## TASK DESCRIPTION
In the records below, locate the line containing "Given: Expand 索引信息"; output that line and every following line through the last, exactly.

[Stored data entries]

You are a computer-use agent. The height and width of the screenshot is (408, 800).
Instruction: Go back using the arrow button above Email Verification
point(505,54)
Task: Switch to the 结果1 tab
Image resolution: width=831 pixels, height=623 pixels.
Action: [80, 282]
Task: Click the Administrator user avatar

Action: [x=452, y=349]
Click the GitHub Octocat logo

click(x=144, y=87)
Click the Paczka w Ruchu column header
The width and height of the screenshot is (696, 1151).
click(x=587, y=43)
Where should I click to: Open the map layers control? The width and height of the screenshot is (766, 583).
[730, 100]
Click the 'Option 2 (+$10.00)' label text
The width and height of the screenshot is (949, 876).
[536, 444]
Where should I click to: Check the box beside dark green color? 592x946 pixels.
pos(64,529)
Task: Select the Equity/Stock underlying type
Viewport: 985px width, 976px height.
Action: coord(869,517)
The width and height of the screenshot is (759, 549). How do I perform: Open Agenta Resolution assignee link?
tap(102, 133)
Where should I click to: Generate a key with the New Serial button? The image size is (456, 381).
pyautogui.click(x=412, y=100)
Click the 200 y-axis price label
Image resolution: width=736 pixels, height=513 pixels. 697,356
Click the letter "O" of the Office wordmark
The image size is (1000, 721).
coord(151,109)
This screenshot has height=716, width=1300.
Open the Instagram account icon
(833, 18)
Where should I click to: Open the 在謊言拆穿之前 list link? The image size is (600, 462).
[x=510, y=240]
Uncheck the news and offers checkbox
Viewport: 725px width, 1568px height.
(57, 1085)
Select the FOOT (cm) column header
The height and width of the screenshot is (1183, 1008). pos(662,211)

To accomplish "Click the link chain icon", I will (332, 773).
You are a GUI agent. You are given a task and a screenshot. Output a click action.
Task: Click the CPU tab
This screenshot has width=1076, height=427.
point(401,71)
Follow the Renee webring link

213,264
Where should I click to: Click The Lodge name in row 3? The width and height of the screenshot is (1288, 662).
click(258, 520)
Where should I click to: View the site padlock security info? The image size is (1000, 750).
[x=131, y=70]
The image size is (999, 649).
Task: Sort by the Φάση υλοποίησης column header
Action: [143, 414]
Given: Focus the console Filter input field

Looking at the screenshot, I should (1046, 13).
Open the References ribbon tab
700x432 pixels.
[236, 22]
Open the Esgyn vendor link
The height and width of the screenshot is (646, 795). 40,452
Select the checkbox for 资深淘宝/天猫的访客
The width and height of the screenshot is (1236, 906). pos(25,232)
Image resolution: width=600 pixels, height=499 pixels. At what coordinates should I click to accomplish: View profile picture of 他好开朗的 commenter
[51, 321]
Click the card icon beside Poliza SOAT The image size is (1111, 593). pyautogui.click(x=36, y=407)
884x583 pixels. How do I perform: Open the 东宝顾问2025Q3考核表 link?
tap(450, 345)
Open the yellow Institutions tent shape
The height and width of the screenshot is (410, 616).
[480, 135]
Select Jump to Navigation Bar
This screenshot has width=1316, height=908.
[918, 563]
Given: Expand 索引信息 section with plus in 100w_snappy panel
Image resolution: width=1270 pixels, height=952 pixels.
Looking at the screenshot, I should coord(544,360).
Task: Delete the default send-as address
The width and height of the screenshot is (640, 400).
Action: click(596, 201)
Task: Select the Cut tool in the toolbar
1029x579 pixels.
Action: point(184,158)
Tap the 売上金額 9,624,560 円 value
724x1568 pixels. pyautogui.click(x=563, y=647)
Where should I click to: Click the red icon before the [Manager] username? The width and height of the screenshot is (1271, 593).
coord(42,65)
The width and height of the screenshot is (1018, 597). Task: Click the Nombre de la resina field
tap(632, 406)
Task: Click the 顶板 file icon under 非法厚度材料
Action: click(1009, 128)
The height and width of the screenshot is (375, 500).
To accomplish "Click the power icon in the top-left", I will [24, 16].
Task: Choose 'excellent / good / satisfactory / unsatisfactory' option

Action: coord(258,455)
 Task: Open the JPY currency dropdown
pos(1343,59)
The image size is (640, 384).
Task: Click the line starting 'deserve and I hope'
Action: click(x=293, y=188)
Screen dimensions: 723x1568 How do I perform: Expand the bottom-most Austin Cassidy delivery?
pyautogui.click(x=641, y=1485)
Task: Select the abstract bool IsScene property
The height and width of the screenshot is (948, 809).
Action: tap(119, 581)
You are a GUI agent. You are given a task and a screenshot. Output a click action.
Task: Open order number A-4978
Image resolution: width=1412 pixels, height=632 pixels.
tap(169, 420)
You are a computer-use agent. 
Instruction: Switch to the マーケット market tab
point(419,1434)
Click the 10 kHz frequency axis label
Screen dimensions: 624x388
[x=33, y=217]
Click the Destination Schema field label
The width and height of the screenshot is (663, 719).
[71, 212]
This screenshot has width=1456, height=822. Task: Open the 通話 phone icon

## COMPLETED TASK
Given: Expand 索引信息 section with plus in 100w_snappy panel
Image resolution: width=1270 pixels, height=952 pixels.
Looking at the screenshot, I should coord(544,360).
Task: Delete the default send-as address
The width and height of the screenshot is (640, 400).
Action: click(596, 201)
Task: Select the Cut tool in the toolbar
1029x579 pixels.
Action: point(184,158)
Tap the 売上金額 9,624,560 円 value
724x1568 pixels. pyautogui.click(x=563, y=647)
Where should I click to: Click the red icon before the [Manager] username? The width and height of the screenshot is (1271, 593).
coord(42,65)
The width and height of the screenshot is (1018, 597). Task: Click the Nombre de la resina field
tap(632, 406)
Task: Click the 顶板 file icon under 非法厚度材料
Action: click(1009, 128)
The height and width of the screenshot is (375, 500).
To accomplish "Click the power icon in the top-left", I will [24, 16].
Task: Choose 'excellent / good / satisfactory / unsatisfactory' option

Action: coord(258,455)
 Task: Open the JPY currency dropdown
pos(1343,59)
The image size is (640, 384).
Task: Click the line starting 'deserve and I hope'
Action: click(x=293, y=188)
Screen dimensions: 723x1568 How do I perform: Expand the bottom-most Austin Cassidy delivery?
pyautogui.click(x=641, y=1485)
Task: Select the abstract bool IsScene property
The height and width of the screenshot is (948, 809).
Action: tap(119, 581)
You are a GUI agent. You are given a task and a screenshot. Output a click action.
Task: Open order number A-4978
Image resolution: width=1412 pixels, height=632 pixels.
tap(169, 420)
You are a computer-use agent. 
Instruction: Switch to the マーケット market tab
point(419,1434)
Click the 10 kHz frequency axis label
Screen dimensions: 624x388
[x=33, y=217]
Click the Destination Schema field label
The width and height of the screenshot is (663, 719).
[71, 212]
This screenshot has width=1456, height=822. Task: Open the 通話 phone icon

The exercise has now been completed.